Why it matters: Tiny neutrinos carry clues about some of the most energetic events in the universe — and are key to understanding the fundamental forces that govern it.

  • "They’re interesting on both the largest and the smallest scales in nature," says Steven Prohira, a professor at the University of Kansas who studies ultra-high energy neutrinos.
  • "Neutrinos are a bridge between what we know and what is just beyond what we understand."

How it works: The cosmic backdrop of neutrinos is thought to be mostly produced when cosmic rays — high-energy particles that travel through space at nearly the speed of light — smash into matter. Those collisions also create gamma rays, the highest-energy form of radiation.

  • The chargeless, almost massless neutrinos aren't deflected by magnetic fields and interact weakly with matter, so if they hit Earth as they race through the universe they point back to their source.
  • They're a unique messenger but detecting them is difficult. "It’s a really tough business — a heroic effort to do this," says Heino Falcke, a professor at Radboud University Nijmegen in the Netherlands who studies black holes.
  • The IceCube neutrino detector at the South Pole uses more than 5,000 sensors buried 1 to 1.5 miles in the ice. When neutrinos hit molecules of ice they produce particles that emit blue light spotted by the sensors.
  • Neutrinos and cosmic rays carry messages about their origins, which scientists have long sought. A leading candidate has been explosive gamma ray bursts.

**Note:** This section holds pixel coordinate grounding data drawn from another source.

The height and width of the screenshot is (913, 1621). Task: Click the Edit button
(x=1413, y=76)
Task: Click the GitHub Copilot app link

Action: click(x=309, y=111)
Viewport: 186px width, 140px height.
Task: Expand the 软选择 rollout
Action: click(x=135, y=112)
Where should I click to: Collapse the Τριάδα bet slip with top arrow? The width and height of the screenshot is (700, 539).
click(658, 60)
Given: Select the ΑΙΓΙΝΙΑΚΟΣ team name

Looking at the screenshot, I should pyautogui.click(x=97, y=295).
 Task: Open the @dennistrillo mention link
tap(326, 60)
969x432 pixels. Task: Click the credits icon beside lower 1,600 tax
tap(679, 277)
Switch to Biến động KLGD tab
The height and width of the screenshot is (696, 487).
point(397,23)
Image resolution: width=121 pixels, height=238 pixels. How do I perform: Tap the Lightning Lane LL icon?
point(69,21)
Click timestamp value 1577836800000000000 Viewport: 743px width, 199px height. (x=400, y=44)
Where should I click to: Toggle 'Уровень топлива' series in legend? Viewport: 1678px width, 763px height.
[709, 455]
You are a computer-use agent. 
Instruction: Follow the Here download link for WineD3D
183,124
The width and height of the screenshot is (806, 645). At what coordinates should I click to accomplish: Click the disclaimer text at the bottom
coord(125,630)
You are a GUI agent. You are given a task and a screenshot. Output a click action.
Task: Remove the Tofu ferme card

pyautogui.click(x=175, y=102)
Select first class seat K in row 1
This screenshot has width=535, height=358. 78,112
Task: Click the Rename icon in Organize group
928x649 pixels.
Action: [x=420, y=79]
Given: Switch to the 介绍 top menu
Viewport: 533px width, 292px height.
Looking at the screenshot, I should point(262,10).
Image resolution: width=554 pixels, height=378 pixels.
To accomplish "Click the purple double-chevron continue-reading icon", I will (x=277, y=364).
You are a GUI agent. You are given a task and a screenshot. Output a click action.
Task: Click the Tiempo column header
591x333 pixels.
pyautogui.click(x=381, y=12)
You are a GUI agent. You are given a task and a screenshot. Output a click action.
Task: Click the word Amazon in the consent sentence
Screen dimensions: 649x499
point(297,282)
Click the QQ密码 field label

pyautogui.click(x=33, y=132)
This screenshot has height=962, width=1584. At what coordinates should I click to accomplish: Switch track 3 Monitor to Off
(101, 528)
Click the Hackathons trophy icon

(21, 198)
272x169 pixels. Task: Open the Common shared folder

Catch up quick: IceCube first detected an excess of 28 neutrinos from outside the Milky Way in 2013.

  • In 2018, a blazar (TXS 0506+056) was identified as the point of origin of a single neutrino. Blazars are active galaxies with a supermassive black hole at the center that produces a jet of ionized matter.
  • The team then went back through nearly 10 years of IceCube data and found evidence of neutrinos coming from other active galaxies.
  • "A pattern emerged but we weren't sure whether we were seeing fluctuations in the data or if this was real," says Francis Halzen, principal investigator of IceCube and a professor at the University of Wisconsin-Madison.

What's new: A combination of improvements — in calibrating the detector, improving the data analysis, gaining a better understanding of the ice and the use of machine learning — has confirmed the pattern was real, Halzen says.

  • In a study published today in the journal Science, the IceCube team reports evidence that the source of a stream of neutrinos detected between 2011 and 2020 can be traced back to the Messier 77 galaxy, or NGC 1068. (The statistical significance in the study isn't strong enough to qualify it as a discovery.)
  • NGC 1068 is the second source of high-energy neutrinos found so far. The galaxy is about 47 million light-years from Earth.

The intrigue: At the center of NGC 1068 is an active galactic nucleus (AGN) fueled by a supermassive black hole hidden from Earth's view behind gas and dust.

  • "Of course, for neutrinos, there is no problem," Halzen says. "They get out of everything."
  • The researchers detected neutrinos but not gamma ray bursts from the AGN, "which now promotes them to the leading candidates for the sources of cosmic rays," he says, adding the production of the neutrinos may be very close to the black hole.

But, but, but... It isn't clear where exactly the neutrinos come from within the black hole system, says Falcke. "I see interesting debates in the future."

  • Pinpointing that requires other information, including radio signals and a "comprehensive understanding of where and how particles are accelerated in a black hole," he says. "And neutrinos provide a new window to that."

The big picture: Neutrinos are one of four messengers scientists want to use to study large structures and events in the universe— like pulsars, black holes and the collisions between neutron stars. (The other messengers are cosmic rays, photons and gravitational waves.)

  • Halzen said in a statement that the detection of these neutrinos is "the next big step towards the realization of neutrino astronomy."

What to watch: IceCube will get an upgrade in 2025 and more neutrino detectors are coming online, including KM3NeT in the Mediterranean Sea and the Baikal Gigaton Volume Detector in Russia.

  • There are also plans to build instruments to try to detect ultra-high-energy neutrinos, including using radar, which is used by the Radar Echo Telescope that Prohira is developing.
  • "One of the exciting things is how many complementary instruments there are," he says. They "point to an exciting future in the field."